──────── Task input

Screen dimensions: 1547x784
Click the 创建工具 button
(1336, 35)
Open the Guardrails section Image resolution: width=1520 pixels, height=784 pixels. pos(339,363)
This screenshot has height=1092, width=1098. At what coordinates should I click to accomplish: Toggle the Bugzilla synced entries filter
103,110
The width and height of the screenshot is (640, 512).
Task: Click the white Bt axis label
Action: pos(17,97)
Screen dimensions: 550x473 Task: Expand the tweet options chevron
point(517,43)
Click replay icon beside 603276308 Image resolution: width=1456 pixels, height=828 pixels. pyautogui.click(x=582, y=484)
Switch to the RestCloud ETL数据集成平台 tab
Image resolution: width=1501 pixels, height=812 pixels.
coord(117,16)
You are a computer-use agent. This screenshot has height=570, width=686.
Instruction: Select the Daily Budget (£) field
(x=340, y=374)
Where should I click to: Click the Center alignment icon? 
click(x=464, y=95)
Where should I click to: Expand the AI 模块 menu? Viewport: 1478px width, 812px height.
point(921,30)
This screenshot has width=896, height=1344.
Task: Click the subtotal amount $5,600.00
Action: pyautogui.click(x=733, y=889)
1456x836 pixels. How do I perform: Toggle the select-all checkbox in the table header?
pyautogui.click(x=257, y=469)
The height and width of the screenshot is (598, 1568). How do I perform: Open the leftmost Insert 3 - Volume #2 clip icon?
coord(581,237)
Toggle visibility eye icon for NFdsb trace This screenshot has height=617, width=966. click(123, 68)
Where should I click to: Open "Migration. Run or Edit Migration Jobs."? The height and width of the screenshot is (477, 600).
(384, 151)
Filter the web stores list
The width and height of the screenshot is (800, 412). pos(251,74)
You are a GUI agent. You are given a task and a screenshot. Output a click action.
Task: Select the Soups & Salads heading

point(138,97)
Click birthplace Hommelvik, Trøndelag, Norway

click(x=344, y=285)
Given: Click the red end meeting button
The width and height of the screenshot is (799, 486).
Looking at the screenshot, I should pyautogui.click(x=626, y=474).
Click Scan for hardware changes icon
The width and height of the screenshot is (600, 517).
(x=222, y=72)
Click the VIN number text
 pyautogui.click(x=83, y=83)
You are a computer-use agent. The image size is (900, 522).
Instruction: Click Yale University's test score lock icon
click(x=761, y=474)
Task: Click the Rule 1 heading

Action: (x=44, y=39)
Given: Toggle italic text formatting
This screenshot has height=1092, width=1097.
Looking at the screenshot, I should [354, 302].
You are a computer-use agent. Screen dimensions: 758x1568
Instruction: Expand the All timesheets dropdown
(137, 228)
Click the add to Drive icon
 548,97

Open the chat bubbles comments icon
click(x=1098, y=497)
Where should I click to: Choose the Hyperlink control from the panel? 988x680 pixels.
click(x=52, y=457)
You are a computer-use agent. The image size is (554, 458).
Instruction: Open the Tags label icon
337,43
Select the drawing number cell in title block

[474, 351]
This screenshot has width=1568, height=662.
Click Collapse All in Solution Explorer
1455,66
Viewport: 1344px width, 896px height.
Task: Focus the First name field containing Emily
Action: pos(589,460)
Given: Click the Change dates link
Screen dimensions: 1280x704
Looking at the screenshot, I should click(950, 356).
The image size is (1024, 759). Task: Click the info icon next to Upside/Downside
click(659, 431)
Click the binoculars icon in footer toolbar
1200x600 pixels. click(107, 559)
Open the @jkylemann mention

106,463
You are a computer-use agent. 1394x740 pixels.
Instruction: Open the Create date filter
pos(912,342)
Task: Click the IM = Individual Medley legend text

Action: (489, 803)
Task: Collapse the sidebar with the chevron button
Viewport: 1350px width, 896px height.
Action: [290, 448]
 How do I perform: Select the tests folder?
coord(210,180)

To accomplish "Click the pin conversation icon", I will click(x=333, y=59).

────────────────

Your instructions:
Can you repeat the whole listing, switching every "Where should I click to" to "Where do I click to" and leaving everything else as it is?

Answer:
Screen dimensions: 1547x784
Click the 创建工具 button
(1336, 35)
Open the Guardrails section Image resolution: width=1520 pixels, height=784 pixels. pos(339,363)
This screenshot has height=1092, width=1098. At what coordinates should I click to accomplish: Toggle the Bugzilla synced entries filter
103,110
The width and height of the screenshot is (640, 512).
Task: Click the white Bt axis label
Action: pos(17,97)
Screen dimensions: 550x473 Task: Expand the tweet options chevron
point(517,43)
Click replay icon beside 603276308 Image resolution: width=1456 pixels, height=828 pixels. pyautogui.click(x=582, y=484)
Switch to the RestCloud ETL数据集成平台 tab
Image resolution: width=1501 pixels, height=812 pixels.
coord(117,16)
You are a computer-use agent. This screenshot has height=570, width=686.
Instruction: Select the Daily Budget (£) field
(x=340, y=374)
Where do I click to: Click the Center alignment icon? 
click(x=464, y=95)
Where do I click to: Expand the AI 模块 menu? Viewport: 1478px width, 812px height.
point(921,30)
This screenshot has width=896, height=1344.
Task: Click the subtotal amount $5,600.00
Action: pyautogui.click(x=733, y=889)
1456x836 pixels. How do I perform: Toggle the select-all checkbox in the table header?
pyautogui.click(x=257, y=469)
The height and width of the screenshot is (598, 1568). How do I perform: Open the leftmost Insert 3 - Volume #2 clip icon?
coord(581,237)
Toggle visibility eye icon for NFdsb trace This screenshot has height=617, width=966. click(123, 68)
Where do I click to: Open "Migration. Run or Edit Migration Jobs."? The height and width of the screenshot is (477, 600).
(384, 151)
Filter the web stores list
The width and height of the screenshot is (800, 412). pos(251,74)
You are a GUI agent. You are given a task and a screenshot. Output a click action.
Task: Select the Soups & Salads heading

point(138,97)
Click birthplace Hommelvik, Trøndelag, Norway

click(x=344, y=285)
Given: Click the red end meeting button
The width and height of the screenshot is (799, 486).
Looking at the screenshot, I should pyautogui.click(x=626, y=474).
Click Scan for hardware changes icon
The width and height of the screenshot is (600, 517).
(x=222, y=72)
Click the VIN number text
 pyautogui.click(x=83, y=83)
You are a computer-use agent. The image size is (900, 522).
Instruction: Click Yale University's test score lock icon
click(x=761, y=474)
Task: Click the Rule 1 heading

Action: (x=44, y=39)
Given: Toggle italic text formatting
This screenshot has height=1092, width=1097.
Looking at the screenshot, I should [354, 302].
You are a computer-use agent. Screen dimensions: 758x1568
Instruction: Expand the All timesheets dropdown
(137, 228)
Click the add to Drive icon
 548,97

Open the chat bubbles comments icon
click(x=1098, y=497)
Where do I click to: Choose the Hyperlink control from the panel? 988x680 pixels.
click(x=52, y=457)
You are a computer-use agent. The image size is (554, 458).
Instruction: Open the Tags label icon
337,43
Select the drawing number cell in title block

[474, 351]
This screenshot has width=1568, height=662.
Click Collapse All in Solution Explorer
1455,66
Viewport: 1344px width, 896px height.
Task: Focus the First name field containing Emily
Action: pos(589,460)
Given: Click the Change dates link
Screen dimensions: 1280x704
Looking at the screenshot, I should click(950, 356).
The image size is (1024, 759). Task: Click the info icon next to Upside/Downside
click(659, 431)
Click the binoculars icon in footer toolbar
1200x600 pixels. click(107, 559)
Open the @jkylemann mention

106,463
You are a computer-use agent. 1394x740 pixels.
Instruction: Open the Create date filter
pos(912,342)
Task: Click the IM = Individual Medley legend text

Action: (489, 803)
Task: Collapse the sidebar with the chevron button
Viewport: 1350px width, 896px height.
Action: [290, 448]
 How do I perform: Select the tests folder?
coord(210,180)

To accomplish "Click the pin conversation icon", I will click(x=333, y=59).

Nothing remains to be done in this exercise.